Problem details:
Across the whole listing, filter for the string "folder" and copy every line that has it.

>>>

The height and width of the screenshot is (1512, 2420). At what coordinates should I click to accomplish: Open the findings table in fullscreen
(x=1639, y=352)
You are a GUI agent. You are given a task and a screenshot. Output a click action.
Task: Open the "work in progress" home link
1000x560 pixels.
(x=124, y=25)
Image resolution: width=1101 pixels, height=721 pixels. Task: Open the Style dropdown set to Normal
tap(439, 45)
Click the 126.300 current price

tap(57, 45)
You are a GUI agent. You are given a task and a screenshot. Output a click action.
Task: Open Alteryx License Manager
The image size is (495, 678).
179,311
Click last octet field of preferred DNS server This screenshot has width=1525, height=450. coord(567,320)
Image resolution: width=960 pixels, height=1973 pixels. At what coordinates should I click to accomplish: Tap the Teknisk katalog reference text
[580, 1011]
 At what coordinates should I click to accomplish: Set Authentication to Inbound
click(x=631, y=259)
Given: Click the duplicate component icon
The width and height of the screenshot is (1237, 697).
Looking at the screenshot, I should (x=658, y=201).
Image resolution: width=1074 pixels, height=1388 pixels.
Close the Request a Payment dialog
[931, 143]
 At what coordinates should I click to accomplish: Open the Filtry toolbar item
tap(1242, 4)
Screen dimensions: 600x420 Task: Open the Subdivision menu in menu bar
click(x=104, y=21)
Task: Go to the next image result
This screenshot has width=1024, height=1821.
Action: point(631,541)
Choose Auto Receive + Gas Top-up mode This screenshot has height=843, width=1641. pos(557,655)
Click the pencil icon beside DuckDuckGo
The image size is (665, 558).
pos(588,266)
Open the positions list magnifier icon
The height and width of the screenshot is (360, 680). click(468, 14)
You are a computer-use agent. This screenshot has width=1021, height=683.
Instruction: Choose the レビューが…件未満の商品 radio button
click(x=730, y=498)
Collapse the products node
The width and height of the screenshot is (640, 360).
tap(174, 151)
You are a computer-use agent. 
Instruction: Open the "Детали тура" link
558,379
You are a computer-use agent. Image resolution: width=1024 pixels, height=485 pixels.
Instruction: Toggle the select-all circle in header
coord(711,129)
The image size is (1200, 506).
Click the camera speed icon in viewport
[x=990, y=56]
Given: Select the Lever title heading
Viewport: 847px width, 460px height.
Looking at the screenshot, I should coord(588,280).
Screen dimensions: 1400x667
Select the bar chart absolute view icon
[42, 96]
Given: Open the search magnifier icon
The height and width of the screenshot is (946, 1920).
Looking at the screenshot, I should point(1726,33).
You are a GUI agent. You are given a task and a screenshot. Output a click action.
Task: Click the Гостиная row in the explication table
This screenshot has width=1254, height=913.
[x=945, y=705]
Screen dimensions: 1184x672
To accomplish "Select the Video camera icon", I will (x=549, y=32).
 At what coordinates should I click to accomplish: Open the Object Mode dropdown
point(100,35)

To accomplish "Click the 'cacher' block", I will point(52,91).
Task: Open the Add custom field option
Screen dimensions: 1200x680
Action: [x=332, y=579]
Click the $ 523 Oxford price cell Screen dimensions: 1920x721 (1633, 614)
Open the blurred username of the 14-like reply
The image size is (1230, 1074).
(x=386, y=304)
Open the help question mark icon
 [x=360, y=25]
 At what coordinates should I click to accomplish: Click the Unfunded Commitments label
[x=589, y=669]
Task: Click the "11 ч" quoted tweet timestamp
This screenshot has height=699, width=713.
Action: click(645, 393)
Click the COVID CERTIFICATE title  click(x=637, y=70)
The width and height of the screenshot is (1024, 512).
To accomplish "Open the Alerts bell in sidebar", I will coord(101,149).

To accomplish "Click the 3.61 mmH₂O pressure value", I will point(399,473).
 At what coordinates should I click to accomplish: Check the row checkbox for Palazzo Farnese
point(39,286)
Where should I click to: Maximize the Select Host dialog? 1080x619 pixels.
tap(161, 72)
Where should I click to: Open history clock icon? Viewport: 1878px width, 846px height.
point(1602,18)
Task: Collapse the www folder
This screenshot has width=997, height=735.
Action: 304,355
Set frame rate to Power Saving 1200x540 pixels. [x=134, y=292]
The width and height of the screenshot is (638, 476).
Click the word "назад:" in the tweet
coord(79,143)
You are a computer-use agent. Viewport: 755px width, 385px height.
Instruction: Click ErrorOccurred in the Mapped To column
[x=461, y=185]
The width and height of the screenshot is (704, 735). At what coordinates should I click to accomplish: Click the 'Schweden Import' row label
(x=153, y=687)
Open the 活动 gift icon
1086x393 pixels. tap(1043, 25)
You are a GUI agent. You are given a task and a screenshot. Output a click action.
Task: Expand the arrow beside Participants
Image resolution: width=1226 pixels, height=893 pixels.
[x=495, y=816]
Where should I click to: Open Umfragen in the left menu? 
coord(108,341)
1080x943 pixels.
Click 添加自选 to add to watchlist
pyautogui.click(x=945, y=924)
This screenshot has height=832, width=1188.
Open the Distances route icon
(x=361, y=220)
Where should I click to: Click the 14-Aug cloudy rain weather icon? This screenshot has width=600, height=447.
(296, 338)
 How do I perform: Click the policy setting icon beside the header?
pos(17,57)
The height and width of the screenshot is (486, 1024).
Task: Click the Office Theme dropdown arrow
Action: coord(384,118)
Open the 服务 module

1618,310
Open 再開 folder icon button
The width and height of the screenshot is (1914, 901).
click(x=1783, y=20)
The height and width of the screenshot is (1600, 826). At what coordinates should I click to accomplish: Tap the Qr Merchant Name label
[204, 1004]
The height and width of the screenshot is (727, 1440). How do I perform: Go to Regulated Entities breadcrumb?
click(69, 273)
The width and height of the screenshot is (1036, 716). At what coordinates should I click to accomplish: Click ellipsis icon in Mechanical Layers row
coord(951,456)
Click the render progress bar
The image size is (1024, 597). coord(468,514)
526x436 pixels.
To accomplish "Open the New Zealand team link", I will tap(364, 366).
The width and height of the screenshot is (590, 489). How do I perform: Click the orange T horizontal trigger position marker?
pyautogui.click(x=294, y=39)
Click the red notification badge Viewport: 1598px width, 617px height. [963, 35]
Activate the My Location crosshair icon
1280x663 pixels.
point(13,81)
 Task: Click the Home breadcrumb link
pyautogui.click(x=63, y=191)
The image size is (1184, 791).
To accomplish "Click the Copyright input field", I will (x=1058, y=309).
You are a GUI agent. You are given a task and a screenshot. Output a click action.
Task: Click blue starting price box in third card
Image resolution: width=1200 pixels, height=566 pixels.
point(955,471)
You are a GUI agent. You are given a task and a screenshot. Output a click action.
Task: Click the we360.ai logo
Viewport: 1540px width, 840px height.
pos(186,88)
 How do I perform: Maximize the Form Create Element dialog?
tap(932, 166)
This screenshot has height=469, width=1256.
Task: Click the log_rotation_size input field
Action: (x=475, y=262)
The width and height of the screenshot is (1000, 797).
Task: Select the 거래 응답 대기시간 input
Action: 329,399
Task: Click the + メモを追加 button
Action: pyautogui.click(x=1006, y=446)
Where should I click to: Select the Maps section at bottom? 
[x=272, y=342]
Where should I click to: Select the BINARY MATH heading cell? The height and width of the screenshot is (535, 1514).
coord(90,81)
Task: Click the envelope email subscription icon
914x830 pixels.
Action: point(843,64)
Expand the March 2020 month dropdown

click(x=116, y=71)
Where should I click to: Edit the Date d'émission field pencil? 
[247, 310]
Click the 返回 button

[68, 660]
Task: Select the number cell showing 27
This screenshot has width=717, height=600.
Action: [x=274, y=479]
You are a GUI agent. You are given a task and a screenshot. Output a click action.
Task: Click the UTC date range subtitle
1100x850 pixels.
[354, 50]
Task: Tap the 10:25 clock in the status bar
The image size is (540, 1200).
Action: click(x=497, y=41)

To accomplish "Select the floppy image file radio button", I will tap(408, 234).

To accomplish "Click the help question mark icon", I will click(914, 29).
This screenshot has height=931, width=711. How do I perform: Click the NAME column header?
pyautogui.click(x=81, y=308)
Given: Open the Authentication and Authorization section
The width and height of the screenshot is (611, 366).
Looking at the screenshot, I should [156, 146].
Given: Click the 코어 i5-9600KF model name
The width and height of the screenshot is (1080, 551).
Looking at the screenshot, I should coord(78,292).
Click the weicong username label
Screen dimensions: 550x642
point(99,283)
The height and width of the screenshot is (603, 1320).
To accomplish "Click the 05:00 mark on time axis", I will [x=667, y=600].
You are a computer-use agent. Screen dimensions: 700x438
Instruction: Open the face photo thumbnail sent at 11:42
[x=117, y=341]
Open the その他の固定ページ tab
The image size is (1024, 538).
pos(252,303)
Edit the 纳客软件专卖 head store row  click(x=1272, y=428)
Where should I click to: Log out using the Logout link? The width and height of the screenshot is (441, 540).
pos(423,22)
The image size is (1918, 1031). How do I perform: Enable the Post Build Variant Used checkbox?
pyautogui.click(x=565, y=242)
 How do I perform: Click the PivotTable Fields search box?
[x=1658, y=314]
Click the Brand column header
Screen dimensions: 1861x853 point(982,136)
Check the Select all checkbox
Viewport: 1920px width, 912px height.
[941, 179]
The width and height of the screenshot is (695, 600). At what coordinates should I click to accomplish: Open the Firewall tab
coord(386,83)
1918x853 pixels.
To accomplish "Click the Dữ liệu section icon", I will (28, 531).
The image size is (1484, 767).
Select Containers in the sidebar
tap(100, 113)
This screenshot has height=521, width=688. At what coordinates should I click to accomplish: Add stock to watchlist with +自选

<<<

Solution to the problem:
Task: Collapse the www folder
Open 再開 folder icon button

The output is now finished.